Sqoop command

Use the dse sqoop command to import SQL data to CQL, export SQL data to CQL, and import Thrift/CLI data to CQL.

For use with Sqoop, use the DataStax Enterprise dse sqoop command to import SQL data to CQL, export SQL data to CQL, and import Thrift/CLI data to CQL.

All of the command options can be used in the import.options file.

$ dse sqoop action --connect jdbc_url --cassandra-keyspace ks --cassandra-table cf --cassandra-host host --table sql_table

where action is one of the following command options:

  • Import SQL data into CQL:
    cql-import
  • Export SQL data to CQL.
    cql-export
  • Import Thrift/CLI data to CQL.
    thrift-import
The following cql-import and cql-export command options are supported.

Cluster options 

These options define Cassandra cluster settings.
cql-import and cql-export cluster options
Command Description
--cassandra-consistency-level consistencylevel The Cassandra consistency level, which is LOCAL_ONE by default.
--cassandra-host host A comma separated list of Cassandra hosts.
--cassandra-partitioner partitioner The Cassandra partitioner, which is Murmur3Partitioner by default.
--cassandra-port port The Cassandra port.

Data options 

These data options work with the cql-import and cql-export tools, except where noted.

cql-import and cql-export data options
Command Description
--query sql_query Supports importing SQL joins.
--cassandra-column-mapping map

... where map = cql1:sql1,cql2:sql2

... CQLLISTSET:[SQLCOL,SQLCOL,SQLCOL]

... CQLMAP:[SQLCOL:VALCOL,SQLCOL:VALCOL]

Supports mapping ambiguous columns for import/export.
Maps cql and sql columns (not collections) for import/export.
Maps a list or set type for import/export.
Handles importing/exporting of a map type.
--cassandra-page-size cql-export only.
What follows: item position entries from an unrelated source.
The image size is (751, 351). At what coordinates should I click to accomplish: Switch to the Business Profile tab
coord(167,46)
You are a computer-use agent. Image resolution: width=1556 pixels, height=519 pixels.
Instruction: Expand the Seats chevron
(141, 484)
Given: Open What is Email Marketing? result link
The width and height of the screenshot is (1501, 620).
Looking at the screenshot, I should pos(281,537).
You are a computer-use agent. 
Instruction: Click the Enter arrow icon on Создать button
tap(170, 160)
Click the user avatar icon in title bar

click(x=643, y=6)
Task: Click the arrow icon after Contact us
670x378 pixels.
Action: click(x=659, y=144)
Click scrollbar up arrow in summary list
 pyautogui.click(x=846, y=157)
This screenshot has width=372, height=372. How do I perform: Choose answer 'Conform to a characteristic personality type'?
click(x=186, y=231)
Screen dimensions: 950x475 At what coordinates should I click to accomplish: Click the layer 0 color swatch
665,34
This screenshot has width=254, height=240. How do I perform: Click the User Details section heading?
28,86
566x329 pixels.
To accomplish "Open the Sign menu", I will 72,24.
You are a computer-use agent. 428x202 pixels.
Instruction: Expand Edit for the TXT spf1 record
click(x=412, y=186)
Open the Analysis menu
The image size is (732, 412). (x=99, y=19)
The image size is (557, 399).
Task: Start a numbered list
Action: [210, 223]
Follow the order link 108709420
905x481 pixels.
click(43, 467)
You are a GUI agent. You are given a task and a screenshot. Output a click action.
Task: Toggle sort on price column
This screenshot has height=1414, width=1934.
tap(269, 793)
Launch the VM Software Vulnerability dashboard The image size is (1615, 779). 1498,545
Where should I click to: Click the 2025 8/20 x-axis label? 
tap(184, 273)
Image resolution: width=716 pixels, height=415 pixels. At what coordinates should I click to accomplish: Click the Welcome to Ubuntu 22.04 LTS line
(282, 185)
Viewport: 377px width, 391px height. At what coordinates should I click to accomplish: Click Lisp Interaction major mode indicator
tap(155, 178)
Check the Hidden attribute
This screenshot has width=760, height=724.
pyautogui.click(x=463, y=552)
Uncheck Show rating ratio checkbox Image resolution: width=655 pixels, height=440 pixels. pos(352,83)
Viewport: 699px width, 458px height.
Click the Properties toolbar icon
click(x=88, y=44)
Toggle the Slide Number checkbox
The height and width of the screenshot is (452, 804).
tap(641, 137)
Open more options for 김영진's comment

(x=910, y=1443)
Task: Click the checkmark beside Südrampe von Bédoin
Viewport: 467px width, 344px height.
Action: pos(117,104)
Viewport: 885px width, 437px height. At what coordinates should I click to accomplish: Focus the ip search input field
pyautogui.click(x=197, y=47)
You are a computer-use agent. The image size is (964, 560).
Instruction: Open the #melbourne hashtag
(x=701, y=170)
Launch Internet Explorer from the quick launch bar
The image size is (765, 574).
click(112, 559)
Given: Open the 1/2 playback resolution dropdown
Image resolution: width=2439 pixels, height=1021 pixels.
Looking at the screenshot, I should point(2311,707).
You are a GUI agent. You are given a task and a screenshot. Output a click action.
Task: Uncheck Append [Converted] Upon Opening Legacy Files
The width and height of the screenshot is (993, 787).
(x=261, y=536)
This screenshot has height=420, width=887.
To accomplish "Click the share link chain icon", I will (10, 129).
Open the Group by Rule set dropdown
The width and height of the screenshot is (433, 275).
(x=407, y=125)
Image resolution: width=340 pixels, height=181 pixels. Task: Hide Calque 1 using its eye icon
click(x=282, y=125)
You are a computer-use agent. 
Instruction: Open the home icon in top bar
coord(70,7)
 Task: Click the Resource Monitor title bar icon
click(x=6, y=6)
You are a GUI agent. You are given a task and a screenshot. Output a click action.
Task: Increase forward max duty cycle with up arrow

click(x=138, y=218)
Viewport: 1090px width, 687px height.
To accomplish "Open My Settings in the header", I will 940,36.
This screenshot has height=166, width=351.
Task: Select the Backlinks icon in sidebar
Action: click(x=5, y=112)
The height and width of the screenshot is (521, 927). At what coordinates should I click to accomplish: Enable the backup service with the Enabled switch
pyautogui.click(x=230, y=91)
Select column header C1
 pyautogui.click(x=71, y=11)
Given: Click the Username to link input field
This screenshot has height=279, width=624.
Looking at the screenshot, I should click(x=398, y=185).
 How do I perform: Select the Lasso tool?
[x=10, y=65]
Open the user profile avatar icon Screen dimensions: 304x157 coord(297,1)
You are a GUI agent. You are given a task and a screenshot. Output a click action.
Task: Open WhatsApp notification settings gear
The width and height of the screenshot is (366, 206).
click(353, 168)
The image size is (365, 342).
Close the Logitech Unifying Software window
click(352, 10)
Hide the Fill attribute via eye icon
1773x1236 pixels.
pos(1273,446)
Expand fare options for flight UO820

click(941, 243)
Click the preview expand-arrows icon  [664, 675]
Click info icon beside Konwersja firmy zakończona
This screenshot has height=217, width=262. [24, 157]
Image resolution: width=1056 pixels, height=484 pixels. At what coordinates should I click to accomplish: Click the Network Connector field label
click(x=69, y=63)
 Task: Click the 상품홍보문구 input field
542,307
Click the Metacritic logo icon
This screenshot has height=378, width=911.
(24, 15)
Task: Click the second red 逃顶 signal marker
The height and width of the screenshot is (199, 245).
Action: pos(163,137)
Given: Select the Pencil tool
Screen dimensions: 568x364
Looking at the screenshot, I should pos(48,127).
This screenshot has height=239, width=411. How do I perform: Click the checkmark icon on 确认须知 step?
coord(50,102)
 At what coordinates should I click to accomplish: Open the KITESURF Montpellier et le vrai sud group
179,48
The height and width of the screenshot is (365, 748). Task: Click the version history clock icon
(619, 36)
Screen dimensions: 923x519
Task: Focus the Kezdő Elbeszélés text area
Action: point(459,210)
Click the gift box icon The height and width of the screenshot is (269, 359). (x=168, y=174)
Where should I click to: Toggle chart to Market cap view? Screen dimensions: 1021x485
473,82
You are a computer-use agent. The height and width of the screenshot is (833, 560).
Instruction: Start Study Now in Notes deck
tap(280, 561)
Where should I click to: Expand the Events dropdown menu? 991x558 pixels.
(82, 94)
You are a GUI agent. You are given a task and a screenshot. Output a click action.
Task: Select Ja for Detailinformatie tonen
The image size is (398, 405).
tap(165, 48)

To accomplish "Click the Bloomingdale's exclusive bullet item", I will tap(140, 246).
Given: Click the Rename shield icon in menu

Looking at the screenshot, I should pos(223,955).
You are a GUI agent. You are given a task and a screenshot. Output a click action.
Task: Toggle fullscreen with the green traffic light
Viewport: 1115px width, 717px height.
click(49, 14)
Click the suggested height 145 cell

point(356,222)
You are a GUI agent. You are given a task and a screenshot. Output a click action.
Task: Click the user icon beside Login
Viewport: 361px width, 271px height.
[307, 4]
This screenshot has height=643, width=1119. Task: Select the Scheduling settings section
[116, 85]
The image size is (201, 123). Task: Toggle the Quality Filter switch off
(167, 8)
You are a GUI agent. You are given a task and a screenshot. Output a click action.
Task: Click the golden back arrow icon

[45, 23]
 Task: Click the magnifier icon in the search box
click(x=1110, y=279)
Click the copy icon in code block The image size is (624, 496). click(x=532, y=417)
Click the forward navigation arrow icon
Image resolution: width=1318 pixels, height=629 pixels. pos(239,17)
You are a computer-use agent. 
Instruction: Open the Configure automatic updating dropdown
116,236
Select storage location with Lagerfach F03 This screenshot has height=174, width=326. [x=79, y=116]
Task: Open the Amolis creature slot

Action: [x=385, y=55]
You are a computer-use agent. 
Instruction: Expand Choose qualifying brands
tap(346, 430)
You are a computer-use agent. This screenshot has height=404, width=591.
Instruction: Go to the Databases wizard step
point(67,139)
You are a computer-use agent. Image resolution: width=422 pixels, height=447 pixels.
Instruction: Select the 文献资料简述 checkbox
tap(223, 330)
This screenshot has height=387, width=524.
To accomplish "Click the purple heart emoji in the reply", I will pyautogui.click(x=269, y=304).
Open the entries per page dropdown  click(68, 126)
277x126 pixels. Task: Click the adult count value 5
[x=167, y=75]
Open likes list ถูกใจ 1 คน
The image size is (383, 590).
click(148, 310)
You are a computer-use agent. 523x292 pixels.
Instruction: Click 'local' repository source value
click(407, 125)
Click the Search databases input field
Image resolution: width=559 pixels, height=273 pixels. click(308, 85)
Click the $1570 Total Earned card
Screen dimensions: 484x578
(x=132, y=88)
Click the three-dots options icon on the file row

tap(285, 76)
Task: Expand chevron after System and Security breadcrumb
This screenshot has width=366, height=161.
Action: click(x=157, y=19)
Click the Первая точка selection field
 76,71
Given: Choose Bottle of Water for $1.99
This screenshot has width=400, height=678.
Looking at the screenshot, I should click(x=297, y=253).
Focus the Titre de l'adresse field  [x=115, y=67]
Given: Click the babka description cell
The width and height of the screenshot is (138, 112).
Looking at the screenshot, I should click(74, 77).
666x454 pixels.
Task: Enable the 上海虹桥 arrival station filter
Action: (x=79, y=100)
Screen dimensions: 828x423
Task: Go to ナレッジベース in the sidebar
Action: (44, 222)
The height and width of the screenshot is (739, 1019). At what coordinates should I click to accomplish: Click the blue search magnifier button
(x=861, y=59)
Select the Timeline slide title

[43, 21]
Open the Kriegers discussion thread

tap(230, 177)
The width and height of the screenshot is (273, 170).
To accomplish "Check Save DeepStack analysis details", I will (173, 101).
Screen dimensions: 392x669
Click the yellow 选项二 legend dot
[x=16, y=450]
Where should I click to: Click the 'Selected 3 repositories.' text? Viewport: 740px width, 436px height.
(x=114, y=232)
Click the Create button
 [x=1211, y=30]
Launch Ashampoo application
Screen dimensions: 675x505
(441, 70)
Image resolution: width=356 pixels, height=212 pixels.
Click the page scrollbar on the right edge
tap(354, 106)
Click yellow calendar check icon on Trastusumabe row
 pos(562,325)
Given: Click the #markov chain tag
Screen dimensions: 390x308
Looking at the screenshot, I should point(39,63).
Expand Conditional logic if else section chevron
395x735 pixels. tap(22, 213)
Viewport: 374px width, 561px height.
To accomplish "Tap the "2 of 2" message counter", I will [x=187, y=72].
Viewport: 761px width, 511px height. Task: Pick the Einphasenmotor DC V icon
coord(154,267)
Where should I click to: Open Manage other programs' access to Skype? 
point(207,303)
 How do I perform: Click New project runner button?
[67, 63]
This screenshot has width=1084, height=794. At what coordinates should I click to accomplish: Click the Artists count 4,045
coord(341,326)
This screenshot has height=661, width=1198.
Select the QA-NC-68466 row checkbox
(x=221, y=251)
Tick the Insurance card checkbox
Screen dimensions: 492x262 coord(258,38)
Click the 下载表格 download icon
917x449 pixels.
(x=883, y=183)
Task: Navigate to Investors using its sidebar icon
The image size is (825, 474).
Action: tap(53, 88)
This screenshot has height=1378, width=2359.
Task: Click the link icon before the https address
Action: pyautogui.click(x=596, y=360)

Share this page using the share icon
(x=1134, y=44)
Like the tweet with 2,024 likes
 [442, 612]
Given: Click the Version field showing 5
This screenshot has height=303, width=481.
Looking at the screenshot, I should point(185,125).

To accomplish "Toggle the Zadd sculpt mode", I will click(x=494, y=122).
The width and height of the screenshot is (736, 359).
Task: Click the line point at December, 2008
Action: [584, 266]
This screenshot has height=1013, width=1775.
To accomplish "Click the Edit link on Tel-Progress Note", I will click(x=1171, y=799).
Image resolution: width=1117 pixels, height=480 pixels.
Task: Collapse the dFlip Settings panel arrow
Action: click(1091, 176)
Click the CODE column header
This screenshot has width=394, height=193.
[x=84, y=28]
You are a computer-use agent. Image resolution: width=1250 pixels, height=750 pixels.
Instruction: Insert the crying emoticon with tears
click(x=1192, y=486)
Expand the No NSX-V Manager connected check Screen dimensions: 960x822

Limits the page size of columns selected for export.
--cassandra-select-columns cql-export only. Select the named columns to export.
--cassandra-where-clause cql-export only. Filter the data selected for export based on the where condition.

Connection options 

Sqoop, by default, identifies the JDBC driver to use from the JDBC URL. For drivers that are not supported directly by Sqoop, you must specify the driver class name using the --driver option. To use the DataStax Enterprise specific tools with a custom driver, you must tell Sqoop which connection manager to use.

The --connection-manager parameter is required when the --driver option is specified for cql-import and cql-export actions. For example:
dse sqoop cql-import --driver driver --connection-manager com.datastax.bdp.sqoop.DseConnectionManager
dse sqoop cql-export --driver driver --connection-manager com.datastax.bdp.sqoop.DseConnectionManager 
cql-import and cql-export connection options
Command Description
--driver For drivers that are not directly supported by Sqoop, specify the driver class name. For example:

com.informix.jdbc.IfxDriver or

com.teradata.jdbc.TeraDriver
--connection-manager Specifies the connection manager for import or export to DataStax Enterprise. Required when the --driver option is used. The required value is:

com.datastax.bdp.sqoop.DseConnectionManager

Security options 

These security options are supported for the cql-import and cql-export actions.

cql-import and cql-export security options
Command Description
--cassandra-enable-kerberos Enables kerberos authentication
--cassandra-kerberos-config-path jaas.config_path Path to the users jaas.config file
--cassandra-enable-ssl Enables SSL transport
--cassandra-ssl-protocol protocol Configures the SSL protocol
--cassandra-truststore-algo algo Configures the SSL trust store algorithm
--cassandra-truststore-ciphers ciphers Configures the SSL trust store ciphers
--cassandra-truststore-location location Path to the SSL trust store
--cassandra-truststore-password tspassword Configures the SSL trust store password
--cassandra-truststore-type type Configures the SSL trust store type
--cassandra-username username Authenticates password, works only with the local Job Tracker
--cassandra-password password Authenticates password
--cassandra-kerberos-service-principal service_principal The Kerberos principal for which you have created a ticket using kinit

Conversion data types 

These data types are supported for conversion from SQL to CQL.

Allowable data type conversions for importing SQL to CQL
SQL data type CQL data type
VARCHAR text, ascii, varchar
BIT boolean, text, ascii, varchar
BIT(1) boolean, text, ascii, varchar
BIT(>1) blob
TINYINT int, bigint, varint, float, double, decimal, text, ascii, varchar
SMALLINT int, bigint, varint, float, double, decimal, text, ascii, varchar
INTEGER int, bigint, varint, float, double, decimal, text, ascii, varchar
BIGINT bigint, varint, float, double, decimal, text, ascii, varchar
FLOAT float, double, decimal, text, ascii, varchar
DOUBLE double, decimal, text, ascii, varchar
DECIMAL decimal, text, ascii, varchar
NUMERIC decimal, text, ascii, varchar
BLOB blob
CLOB blob, text, ascii, varchar
BINARY(n) blob, text, ascii, varchar
VARBINARY(n) blob, text, ascii, varchar
DATE timestamp, text, ascii, varchar
TIME timestamp, text, ascii, varchar
TIMESTAMP timestamp, text, ascii, varchar

Export data types 

Use the following data type map for exporting from CQL to SQL.

Export data types
CQL Type SQL Type
int TINYINT, SMALLINT, INTEGER, BIGINT, FLOAT, DOUBLE, DECIMAL, NUMERIC, VARCHAR
bigint BIGINT, FLOAT, DOUBLE, DECIMAL, NUMERIC, VARCHAR
varint DECIMAL, NUMERIC, VARCHAR
float FLOAT, DOUBLE, DECIMAL, NUMERIC, VARCHAR
double DOUBLE, DECIMAL, NUMERIC, VARCHAR
decimal DECIMAL, NUMERIC, VARCHAR
ascii VARCHAR, CLOB, BLOB, VARBINARY
text VARCHAR, CLOB, BLOB, VARBINARY
varchar VARCHAR, CLOB, BLOB, VARBINARY
timestamp DATE, TIME, TIMESTAMP, VARCHAR
boolean BOOLEAN, BIT, BIT(1), VARCHAR
blob BLOB, VARBINARY
inet VARCHAR
uuid VARCHAR
timeuuid VARCHAR